Re: [code] Regular expression \t does not behave as expected.

From: Mitchell <m.att.foicica.com>
Date: Fri, 16 Mar 2018 16:38:16 -0400 (EDT)

Hi Danny,

On Wed, 1 Nov 2017, Danny MacMillan wrote:

> It seems that \t sometimes matches a literal t rather than a literal tab
> character (maybe?)
>
> I have a TSV file as such:
>
> DEMO_UPK_KNOW Procedure ADJUST_BLUESTONE_AU
> DEMO_UPK_KNOW Procedure ADJUST_MENTOR_PACKAGE
> DEMO_UPK_KNOW Procedure ADJUST_MENTOR_THREAD
> DEMO_UPK_KNOW Procedure ADJUST_NOTE
> DEMO_UPK_KNOW Procedure GETAUIDBYAUCODEANDAUSID
> DEMO_UPK_KNOW Procedure GETEXTERNALAUCHILDREN
> DEMO_UPK_KNOW Procedure GETEXTERNALTITLEAULIST
> DEMO_UPK_KNOW Procedure GETTITLEAULIST
> DEMO_UPK_KNOW Procedure GETUPKMAPAUS
> DEMO_UPK_KNOW Procedure RESETALLLOTRACKING
>
> If I do a search for the following regex in a file with the above contents,
> it finds nothing.
>
> ^([^\t]+)\t([^\t]+)\t([^\t]+)$
>
> The real file is much larger than the above example.

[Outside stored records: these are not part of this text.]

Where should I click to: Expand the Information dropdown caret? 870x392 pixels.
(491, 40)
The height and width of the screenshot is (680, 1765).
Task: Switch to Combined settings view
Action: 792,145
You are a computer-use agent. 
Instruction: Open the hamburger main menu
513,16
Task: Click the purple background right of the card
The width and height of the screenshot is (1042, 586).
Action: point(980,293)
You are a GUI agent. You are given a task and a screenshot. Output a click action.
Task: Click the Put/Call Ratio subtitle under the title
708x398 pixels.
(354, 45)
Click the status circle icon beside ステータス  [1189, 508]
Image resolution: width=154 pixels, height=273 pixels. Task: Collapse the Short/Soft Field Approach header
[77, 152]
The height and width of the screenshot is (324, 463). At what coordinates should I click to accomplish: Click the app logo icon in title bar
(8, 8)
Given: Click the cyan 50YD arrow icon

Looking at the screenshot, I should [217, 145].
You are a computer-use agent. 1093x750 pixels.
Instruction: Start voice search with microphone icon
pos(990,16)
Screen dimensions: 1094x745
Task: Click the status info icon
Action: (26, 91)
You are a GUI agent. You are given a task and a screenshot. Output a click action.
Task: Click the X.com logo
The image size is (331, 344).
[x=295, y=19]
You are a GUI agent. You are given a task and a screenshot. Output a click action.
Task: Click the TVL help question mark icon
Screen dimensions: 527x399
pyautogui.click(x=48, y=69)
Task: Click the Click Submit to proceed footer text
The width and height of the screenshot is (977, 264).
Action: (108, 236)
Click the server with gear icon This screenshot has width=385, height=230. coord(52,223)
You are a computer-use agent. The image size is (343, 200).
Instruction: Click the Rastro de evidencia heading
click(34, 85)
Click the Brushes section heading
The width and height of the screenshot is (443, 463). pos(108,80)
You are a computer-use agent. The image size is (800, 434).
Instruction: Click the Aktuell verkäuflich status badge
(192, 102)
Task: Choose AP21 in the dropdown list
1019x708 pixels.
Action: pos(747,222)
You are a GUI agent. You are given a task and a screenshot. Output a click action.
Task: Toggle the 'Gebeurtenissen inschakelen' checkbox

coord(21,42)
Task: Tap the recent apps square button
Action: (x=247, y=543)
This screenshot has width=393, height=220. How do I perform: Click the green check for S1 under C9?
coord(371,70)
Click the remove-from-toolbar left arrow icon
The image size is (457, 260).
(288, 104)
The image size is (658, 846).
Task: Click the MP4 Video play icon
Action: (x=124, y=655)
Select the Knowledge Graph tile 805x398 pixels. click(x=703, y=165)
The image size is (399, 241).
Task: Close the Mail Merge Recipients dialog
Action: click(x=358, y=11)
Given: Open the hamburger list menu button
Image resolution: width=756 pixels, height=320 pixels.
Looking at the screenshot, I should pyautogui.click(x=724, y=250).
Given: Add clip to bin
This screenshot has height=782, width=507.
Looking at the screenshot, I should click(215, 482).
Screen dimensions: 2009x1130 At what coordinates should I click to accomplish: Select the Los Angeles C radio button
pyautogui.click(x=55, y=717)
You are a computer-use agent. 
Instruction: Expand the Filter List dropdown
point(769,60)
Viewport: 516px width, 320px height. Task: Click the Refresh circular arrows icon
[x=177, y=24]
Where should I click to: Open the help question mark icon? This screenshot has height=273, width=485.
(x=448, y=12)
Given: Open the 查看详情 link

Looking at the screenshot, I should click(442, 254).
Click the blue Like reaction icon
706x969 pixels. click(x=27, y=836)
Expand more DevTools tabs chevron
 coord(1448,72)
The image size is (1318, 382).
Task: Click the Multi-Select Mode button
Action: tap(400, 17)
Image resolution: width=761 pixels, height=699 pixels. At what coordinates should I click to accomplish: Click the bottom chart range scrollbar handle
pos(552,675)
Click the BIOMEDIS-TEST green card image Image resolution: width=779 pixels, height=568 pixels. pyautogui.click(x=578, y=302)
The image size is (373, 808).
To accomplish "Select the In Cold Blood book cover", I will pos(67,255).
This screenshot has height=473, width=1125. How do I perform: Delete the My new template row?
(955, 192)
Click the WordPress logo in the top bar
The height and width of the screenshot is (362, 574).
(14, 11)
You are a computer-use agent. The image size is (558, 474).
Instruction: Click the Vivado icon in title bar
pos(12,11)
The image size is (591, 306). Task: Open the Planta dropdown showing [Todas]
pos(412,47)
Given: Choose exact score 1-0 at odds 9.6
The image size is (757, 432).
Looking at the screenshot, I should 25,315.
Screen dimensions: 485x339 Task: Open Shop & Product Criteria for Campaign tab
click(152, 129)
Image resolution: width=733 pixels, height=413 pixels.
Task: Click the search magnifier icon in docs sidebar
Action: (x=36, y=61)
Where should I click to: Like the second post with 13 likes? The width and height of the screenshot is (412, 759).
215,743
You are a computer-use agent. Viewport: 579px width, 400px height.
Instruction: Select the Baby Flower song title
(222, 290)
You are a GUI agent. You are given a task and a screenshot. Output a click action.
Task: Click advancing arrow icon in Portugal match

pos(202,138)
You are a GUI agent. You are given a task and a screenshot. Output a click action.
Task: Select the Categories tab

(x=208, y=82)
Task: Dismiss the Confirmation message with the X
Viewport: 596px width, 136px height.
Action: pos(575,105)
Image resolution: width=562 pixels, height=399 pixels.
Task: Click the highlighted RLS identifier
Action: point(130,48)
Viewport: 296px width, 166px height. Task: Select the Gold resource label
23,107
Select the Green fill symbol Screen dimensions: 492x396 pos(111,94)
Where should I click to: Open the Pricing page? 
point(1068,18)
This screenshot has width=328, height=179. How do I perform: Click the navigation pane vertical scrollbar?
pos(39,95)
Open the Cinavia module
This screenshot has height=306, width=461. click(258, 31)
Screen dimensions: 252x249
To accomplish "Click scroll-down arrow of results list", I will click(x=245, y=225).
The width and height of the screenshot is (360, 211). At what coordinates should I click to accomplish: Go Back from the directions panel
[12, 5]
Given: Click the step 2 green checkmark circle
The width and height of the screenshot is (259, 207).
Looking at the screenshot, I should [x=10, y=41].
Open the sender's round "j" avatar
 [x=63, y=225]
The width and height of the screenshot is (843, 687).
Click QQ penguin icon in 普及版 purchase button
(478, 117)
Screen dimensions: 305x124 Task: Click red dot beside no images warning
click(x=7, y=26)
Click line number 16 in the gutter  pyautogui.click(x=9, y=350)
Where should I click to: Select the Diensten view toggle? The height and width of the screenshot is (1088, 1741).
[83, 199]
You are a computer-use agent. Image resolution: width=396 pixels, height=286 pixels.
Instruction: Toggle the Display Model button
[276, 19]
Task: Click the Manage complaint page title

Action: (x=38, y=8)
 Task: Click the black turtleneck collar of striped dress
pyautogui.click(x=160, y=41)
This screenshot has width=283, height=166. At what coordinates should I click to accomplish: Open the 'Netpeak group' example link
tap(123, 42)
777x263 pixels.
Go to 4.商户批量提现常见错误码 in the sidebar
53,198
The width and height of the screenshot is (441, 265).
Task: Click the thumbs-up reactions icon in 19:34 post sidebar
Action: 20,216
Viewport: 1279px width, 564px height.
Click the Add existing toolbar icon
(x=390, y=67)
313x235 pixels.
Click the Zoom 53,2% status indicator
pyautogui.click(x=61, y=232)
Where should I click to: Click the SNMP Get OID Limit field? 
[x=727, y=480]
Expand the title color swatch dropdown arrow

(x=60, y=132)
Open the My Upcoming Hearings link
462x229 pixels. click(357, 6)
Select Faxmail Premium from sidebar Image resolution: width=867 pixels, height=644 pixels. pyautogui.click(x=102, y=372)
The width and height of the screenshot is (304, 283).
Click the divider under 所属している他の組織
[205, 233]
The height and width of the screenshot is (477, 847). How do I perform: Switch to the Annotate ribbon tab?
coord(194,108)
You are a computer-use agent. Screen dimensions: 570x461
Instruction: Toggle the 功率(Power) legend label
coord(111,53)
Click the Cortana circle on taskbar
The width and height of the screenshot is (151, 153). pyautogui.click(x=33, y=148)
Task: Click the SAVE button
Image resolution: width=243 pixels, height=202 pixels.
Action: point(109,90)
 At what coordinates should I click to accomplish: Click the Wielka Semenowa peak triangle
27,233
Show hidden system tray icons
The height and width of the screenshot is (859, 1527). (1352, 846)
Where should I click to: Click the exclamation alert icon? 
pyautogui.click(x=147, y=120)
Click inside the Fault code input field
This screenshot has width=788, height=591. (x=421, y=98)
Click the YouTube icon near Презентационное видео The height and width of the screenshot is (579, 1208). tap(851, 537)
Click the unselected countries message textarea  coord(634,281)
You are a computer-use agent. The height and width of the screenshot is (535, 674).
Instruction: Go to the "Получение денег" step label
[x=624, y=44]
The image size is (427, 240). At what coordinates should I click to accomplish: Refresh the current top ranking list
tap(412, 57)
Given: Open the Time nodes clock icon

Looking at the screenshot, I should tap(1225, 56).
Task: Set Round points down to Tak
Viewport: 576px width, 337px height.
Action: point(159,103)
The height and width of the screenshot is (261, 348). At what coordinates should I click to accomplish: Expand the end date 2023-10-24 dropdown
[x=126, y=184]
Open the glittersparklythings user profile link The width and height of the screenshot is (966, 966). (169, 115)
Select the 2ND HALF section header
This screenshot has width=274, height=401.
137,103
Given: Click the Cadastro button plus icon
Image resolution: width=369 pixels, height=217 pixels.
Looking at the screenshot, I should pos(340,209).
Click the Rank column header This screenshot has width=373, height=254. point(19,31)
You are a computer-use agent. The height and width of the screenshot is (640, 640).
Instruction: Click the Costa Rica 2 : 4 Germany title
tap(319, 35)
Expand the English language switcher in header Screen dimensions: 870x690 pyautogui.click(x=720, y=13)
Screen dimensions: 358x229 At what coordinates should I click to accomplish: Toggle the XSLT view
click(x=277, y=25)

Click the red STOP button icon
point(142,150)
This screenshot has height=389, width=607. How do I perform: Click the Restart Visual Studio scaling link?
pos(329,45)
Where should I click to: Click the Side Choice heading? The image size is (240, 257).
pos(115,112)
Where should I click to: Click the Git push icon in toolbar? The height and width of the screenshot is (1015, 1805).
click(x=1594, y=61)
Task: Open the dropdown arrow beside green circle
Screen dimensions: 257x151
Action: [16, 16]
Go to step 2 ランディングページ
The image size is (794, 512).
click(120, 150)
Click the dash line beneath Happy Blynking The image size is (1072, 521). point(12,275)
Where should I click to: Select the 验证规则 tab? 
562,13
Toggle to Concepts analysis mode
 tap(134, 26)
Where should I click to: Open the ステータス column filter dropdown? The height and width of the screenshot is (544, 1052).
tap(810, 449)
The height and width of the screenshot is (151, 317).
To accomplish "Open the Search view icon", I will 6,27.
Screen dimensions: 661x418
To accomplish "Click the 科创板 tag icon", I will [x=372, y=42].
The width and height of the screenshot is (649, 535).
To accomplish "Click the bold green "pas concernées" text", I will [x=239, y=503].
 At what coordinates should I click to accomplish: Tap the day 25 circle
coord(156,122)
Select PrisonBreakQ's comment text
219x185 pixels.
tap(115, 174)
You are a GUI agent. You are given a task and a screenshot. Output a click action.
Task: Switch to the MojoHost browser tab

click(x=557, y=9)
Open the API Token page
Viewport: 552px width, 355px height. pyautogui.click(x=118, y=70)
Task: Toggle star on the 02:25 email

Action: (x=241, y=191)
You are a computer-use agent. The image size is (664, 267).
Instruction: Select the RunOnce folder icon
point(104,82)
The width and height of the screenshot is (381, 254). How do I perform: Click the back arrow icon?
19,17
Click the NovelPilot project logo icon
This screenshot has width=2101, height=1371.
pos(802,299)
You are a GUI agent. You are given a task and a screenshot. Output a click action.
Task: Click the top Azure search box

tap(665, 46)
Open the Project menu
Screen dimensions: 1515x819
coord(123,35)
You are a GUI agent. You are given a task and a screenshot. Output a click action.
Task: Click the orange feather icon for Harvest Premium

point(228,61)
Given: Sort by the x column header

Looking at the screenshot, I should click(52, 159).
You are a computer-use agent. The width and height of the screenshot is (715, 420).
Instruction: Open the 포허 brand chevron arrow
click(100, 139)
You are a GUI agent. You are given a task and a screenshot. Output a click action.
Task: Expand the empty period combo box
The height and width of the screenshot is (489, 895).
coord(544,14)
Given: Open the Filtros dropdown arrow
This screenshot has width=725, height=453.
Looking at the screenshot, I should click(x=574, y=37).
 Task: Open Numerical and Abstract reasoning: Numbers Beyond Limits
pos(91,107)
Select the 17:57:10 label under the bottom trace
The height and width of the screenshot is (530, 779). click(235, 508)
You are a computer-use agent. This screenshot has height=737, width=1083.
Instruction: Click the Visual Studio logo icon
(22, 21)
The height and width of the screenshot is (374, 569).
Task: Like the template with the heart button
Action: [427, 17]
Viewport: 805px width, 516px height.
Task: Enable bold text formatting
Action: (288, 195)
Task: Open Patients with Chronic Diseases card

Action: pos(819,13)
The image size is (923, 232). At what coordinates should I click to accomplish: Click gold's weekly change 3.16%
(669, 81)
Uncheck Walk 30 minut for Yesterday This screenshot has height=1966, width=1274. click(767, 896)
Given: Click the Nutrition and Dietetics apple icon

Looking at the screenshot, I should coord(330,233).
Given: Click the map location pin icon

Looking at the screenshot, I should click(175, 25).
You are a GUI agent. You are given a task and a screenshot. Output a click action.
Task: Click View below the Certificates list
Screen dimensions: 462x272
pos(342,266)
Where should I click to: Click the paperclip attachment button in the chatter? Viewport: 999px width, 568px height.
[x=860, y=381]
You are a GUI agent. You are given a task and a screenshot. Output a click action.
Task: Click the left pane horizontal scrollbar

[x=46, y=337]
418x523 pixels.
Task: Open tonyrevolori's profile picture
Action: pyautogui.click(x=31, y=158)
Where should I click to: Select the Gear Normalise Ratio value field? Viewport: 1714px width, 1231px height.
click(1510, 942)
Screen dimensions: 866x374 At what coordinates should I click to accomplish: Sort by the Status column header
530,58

It will eventually find
> a row - the PROJWBS row below.
>
> EAI_P6_SANDBOX_DASH Synonym PROJECT
> EAI_P6_SANDBOX_DASH Synonym PROJWBS
> EAI_P6_SANDBOX_DASH Synonym TASK
>
> My initial surmise was that the previous row ending with "T" accounted for
> this. But I don't believe this is so, or at least I think there must be
> something else wrong perhaps in addition to this. The next match in the file
> is composed of all but the first and last lines in the below (the match spans
> 5 lines, which should not happen with the ^ and $ in there).
>
> EAI_P6_SANDBOX_DASH Synonym TASKACTV
> EAI_P6_SANDBOX_DASH View EAI_GREEN_UP
> EAI_P6_SANDBOX_DASH View EAI_GREEN_UP_SCHED_VARIANCE
> EAI_P6_SANDBOX_DASH View EAI_GREEN_UP2
> EAI_P6_SANDBOX_DASH View EAI_SCHEDULE_VARIANCE_VIEW
> EAI_P6_SANDBOX_DASH View EAI_SCHEDULE_VARIANCE_VIEW_AVG
> EAI_P6_SANDBOX_DASH View INSPECTION_SUMMARY
>
> HOWEVER!!! The behavour of "Find Next" and the behaviour of "Find Prev" are
> different. Find next will find the 5 middle lines as a single match. If I
> find next past this block, then find prev, it will find each of those 5 lines
> as its own match, which is what the behaviour should be. Unfortunately
> neither find next nor find prev are finding everything they should.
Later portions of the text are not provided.